*WORK REQUEST*
In the listing below, locate the line that contains "speaker volume icon" and the line that contains "Given: Tap the". Restate word for word those two lines and every line between them, and nothing else.

*DATA SHOWN*
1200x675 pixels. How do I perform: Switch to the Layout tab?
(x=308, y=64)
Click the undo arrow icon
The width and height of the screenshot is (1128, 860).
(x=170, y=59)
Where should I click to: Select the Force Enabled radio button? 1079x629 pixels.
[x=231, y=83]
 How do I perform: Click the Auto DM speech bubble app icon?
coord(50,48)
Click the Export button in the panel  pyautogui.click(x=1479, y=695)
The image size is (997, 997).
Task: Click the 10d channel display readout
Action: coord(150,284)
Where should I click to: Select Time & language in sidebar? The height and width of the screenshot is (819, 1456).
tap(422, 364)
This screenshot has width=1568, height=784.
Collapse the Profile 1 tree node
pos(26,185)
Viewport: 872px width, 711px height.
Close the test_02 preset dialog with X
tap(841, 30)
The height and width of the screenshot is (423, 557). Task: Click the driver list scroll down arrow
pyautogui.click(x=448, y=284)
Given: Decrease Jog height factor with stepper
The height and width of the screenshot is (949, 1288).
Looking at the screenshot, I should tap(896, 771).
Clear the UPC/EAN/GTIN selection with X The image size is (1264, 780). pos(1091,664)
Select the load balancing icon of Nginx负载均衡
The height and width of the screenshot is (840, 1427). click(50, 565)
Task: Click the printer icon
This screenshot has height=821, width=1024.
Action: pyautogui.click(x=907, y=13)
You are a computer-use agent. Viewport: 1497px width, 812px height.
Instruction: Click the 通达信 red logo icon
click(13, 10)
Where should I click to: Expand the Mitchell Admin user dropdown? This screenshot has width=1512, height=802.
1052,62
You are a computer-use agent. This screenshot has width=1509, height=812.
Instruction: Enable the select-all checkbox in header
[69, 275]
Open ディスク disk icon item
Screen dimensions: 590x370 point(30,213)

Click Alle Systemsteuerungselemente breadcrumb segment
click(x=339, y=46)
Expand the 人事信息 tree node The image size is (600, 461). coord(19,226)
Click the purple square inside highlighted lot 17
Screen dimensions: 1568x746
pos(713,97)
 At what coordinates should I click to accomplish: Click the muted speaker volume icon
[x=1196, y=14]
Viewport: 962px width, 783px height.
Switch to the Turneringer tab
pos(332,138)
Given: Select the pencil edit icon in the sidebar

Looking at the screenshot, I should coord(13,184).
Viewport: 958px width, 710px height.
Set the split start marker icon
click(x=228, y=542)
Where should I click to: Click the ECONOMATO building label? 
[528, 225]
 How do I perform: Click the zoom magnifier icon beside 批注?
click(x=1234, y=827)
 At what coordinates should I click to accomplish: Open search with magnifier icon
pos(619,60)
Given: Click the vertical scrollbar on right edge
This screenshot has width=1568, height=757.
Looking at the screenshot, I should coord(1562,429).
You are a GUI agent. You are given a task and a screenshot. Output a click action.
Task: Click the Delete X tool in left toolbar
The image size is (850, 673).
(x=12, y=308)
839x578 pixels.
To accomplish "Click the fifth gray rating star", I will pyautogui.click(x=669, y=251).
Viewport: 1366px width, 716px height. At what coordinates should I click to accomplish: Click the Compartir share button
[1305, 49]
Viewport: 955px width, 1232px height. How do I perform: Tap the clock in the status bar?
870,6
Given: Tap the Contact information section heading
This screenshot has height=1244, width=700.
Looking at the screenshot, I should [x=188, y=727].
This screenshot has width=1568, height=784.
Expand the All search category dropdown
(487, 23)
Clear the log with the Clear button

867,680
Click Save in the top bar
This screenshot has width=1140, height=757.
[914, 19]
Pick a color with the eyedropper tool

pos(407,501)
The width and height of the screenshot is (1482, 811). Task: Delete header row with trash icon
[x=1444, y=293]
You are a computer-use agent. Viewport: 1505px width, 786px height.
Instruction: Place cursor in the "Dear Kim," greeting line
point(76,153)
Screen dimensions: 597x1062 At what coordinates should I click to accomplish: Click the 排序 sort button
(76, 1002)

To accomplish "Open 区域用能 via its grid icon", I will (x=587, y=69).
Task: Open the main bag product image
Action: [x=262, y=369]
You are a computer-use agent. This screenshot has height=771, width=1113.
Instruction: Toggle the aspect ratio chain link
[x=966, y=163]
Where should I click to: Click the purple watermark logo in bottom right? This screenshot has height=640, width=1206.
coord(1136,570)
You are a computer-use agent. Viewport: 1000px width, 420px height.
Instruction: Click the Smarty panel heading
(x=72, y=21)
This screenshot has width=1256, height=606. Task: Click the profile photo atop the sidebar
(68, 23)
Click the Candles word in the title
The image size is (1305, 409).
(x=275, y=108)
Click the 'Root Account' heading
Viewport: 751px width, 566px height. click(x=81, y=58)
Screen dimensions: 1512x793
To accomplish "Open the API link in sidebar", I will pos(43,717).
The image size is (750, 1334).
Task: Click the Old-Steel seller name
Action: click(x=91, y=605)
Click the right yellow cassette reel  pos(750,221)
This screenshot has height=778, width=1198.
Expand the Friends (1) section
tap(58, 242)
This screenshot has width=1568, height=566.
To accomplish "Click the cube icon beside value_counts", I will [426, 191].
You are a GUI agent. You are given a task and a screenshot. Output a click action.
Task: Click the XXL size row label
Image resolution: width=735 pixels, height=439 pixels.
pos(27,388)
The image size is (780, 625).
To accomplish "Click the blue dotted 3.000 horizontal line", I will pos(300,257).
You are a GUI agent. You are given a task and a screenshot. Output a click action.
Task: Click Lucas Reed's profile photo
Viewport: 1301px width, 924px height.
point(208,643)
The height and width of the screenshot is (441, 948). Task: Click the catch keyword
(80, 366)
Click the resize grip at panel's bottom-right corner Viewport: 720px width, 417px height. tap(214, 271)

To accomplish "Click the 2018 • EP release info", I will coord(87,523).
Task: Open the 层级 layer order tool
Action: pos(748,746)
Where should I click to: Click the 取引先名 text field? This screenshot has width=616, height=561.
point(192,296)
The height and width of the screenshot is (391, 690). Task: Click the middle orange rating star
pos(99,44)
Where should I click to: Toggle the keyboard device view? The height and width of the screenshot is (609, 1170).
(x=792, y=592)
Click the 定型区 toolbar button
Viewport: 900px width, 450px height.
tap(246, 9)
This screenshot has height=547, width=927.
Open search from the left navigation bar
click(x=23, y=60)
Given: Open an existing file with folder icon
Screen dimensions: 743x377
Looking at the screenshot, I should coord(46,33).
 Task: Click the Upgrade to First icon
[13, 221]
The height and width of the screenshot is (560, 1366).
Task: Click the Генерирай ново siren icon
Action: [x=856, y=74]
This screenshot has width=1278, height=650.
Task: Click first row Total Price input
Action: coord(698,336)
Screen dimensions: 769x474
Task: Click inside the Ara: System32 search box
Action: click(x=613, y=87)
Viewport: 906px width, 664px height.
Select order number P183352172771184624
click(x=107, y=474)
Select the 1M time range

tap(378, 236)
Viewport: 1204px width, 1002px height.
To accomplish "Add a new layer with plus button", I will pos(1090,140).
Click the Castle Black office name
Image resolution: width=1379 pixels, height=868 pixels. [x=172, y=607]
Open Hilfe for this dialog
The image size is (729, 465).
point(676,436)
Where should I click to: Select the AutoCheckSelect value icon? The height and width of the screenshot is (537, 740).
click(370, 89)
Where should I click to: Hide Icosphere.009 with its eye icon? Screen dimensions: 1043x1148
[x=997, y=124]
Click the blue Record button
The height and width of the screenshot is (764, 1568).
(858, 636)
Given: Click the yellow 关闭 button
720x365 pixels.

*ANSWER*
 At what coordinates should I click to accomplish: Click the muted speaker volume icon
[x=1196, y=14]
Viewport: 962px width, 783px height.
Switch to the Turneringer tab
pos(332,138)
Given: Select the pencil edit icon in the sidebar

Looking at the screenshot, I should coord(13,184).
Viewport: 958px width, 710px height.
Set the split start marker icon
click(x=228, y=542)
Where should I click to: Click the ECONOMATO building label? 
[528, 225]
 How do I perform: Click the zoom magnifier icon beside 批注?
click(x=1234, y=827)
 At what coordinates should I click to accomplish: Open search with magnifier icon
pos(619,60)
Given: Click the vertical scrollbar on right edge
This screenshot has width=1568, height=757.
Looking at the screenshot, I should coord(1562,429).
You are a GUI agent. You are given a task and a screenshot. Output a click action.
Task: Click the Delete X tool in left toolbar
The image size is (850, 673).
(x=12, y=308)
839x578 pixels.
To accomplish "Click the fifth gray rating star", I will pyautogui.click(x=669, y=251).
Viewport: 1366px width, 716px height. At what coordinates should I click to accomplish: Click the Compartir share button
[1305, 49]
Viewport: 955px width, 1232px height. How do I perform: Tap the clock in the status bar?
870,6
Given: Tap the Contact information section heading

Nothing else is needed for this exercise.